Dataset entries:
----------
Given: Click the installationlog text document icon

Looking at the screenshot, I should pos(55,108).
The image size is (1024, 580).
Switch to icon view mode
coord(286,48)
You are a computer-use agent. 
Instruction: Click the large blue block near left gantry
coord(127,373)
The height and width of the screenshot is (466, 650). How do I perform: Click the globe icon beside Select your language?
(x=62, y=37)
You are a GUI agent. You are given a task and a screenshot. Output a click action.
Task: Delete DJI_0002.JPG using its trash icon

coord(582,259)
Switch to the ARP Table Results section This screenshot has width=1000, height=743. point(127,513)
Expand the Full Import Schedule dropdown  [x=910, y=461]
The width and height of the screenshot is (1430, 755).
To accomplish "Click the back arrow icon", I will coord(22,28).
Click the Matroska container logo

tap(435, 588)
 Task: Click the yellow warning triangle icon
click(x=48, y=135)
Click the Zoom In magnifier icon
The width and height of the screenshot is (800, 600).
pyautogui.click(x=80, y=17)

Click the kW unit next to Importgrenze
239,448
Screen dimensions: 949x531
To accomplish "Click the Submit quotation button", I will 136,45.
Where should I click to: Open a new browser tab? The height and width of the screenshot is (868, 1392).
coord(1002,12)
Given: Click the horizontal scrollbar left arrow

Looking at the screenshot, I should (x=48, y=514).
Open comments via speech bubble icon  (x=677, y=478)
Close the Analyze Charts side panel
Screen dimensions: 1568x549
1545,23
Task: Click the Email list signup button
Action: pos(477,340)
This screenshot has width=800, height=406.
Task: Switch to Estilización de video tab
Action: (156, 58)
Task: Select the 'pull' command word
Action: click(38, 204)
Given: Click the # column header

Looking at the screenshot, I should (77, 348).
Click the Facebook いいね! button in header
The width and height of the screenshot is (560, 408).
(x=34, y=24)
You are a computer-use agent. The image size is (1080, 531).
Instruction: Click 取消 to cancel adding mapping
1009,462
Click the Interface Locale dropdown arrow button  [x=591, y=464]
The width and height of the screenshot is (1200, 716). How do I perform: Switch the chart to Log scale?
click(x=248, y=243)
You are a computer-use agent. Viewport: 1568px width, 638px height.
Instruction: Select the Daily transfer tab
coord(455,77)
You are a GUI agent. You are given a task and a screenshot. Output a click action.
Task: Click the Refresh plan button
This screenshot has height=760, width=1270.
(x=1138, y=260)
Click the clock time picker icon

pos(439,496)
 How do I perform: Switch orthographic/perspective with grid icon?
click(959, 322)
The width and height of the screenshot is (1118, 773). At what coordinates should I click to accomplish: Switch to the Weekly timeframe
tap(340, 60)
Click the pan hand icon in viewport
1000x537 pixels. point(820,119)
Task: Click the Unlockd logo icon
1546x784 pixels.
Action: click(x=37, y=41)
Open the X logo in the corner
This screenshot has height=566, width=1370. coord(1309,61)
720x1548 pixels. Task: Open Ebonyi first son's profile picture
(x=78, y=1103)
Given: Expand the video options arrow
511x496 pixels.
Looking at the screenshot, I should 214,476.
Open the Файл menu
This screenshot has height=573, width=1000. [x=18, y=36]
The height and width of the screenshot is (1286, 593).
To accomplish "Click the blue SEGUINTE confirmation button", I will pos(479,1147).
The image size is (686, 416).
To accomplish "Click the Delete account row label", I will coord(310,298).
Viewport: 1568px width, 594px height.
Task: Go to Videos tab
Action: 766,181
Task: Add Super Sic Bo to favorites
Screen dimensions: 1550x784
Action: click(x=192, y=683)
----------
* WORK REQUEST
The records above should be restated word for word in their entirety.

* TASK SOLUTION
Given: Click the installationlog text document icon

Looking at the screenshot, I should pos(55,108).
The image size is (1024, 580).
Switch to icon view mode
coord(286,48)
You are a computer-use agent. 
Instruction: Click the large blue block near left gantry
coord(127,373)
The height and width of the screenshot is (466, 650). How do I perform: Click the globe icon beside Select your language?
(x=62, y=37)
You are a GUI agent. You are given a task and a screenshot. Output a click action.
Task: Delete DJI_0002.JPG using its trash icon

coord(582,259)
Switch to the ARP Table Results section This screenshot has width=1000, height=743. point(127,513)
Expand the Full Import Schedule dropdown  [x=910, y=461]
The width and height of the screenshot is (1430, 755).
To accomplish "Click the back arrow icon", I will coord(22,28).
Click the Matroska container logo

tap(435, 588)
 Task: Click the yellow warning triangle icon
click(x=48, y=135)
Click the Zoom In magnifier icon
The width and height of the screenshot is (800, 600).
pyautogui.click(x=80, y=17)

Click the kW unit next to Importgrenze
239,448
Screen dimensions: 949x531
To accomplish "Click the Submit quotation button", I will 136,45.
Where should I click to: Open a new browser tab? The height and width of the screenshot is (868, 1392).
coord(1002,12)
Given: Click the horizontal scrollbar left arrow

Looking at the screenshot, I should (x=48, y=514).
Open comments via speech bubble icon  (x=677, y=478)
Close the Analyze Charts side panel
Screen dimensions: 1568x549
1545,23
Task: Click the Email list signup button
Action: pos(477,340)
This screenshot has width=800, height=406.
Task: Switch to Estilización de video tab
Action: (156, 58)
Task: Select the 'pull' command word
Action: click(38, 204)
Given: Click the # column header

Looking at the screenshot, I should (77, 348).
Click the Facebook いいね! button in header
The width and height of the screenshot is (560, 408).
(x=34, y=24)
You are a computer-use agent. The image size is (1080, 531).
Instruction: Click 取消 to cancel adding mapping
1009,462
Click the Interface Locale dropdown arrow button  [x=591, y=464]
The width and height of the screenshot is (1200, 716). How do I perform: Switch the chart to Log scale?
click(x=248, y=243)
You are a computer-use agent. Viewport: 1568px width, 638px height.
Instruction: Select the Daily transfer tab
coord(455,77)
You are a GUI agent. You are given a task and a screenshot. Output a click action.
Task: Click the Refresh plan button
This screenshot has height=760, width=1270.
(x=1138, y=260)
Click the clock time picker icon

pos(439,496)
 How do I perform: Switch orthographic/perspective with grid icon?
click(959, 322)
The width and height of the screenshot is (1118, 773). At what coordinates should I click to accomplish: Switch to the Weekly timeframe
tap(340, 60)
Click the pan hand icon in viewport
1000x537 pixels. point(820,119)
Task: Click the Unlockd logo icon
1546x784 pixels.
Action: click(x=37, y=41)
Open the X logo in the corner
This screenshot has height=566, width=1370. coord(1309,61)
720x1548 pixels. Task: Open Ebonyi first son's profile picture
(x=78, y=1103)
Given: Expand the video options arrow
511x496 pixels.
Looking at the screenshot, I should 214,476.
Open the Файл menu
This screenshot has height=573, width=1000. [x=18, y=36]
The height and width of the screenshot is (1286, 593).
To accomplish "Click the blue SEGUINTE confirmation button", I will pos(479,1147).
The image size is (686, 416).
To accomplish "Click the Delete account row label", I will coord(310,298).
Viewport: 1568px width, 594px height.
Task: Go to Videos tab
Action: 766,181
Task: Add Super Sic Bo to favorites
Screen dimensions: 1550x784
Action: click(x=192, y=683)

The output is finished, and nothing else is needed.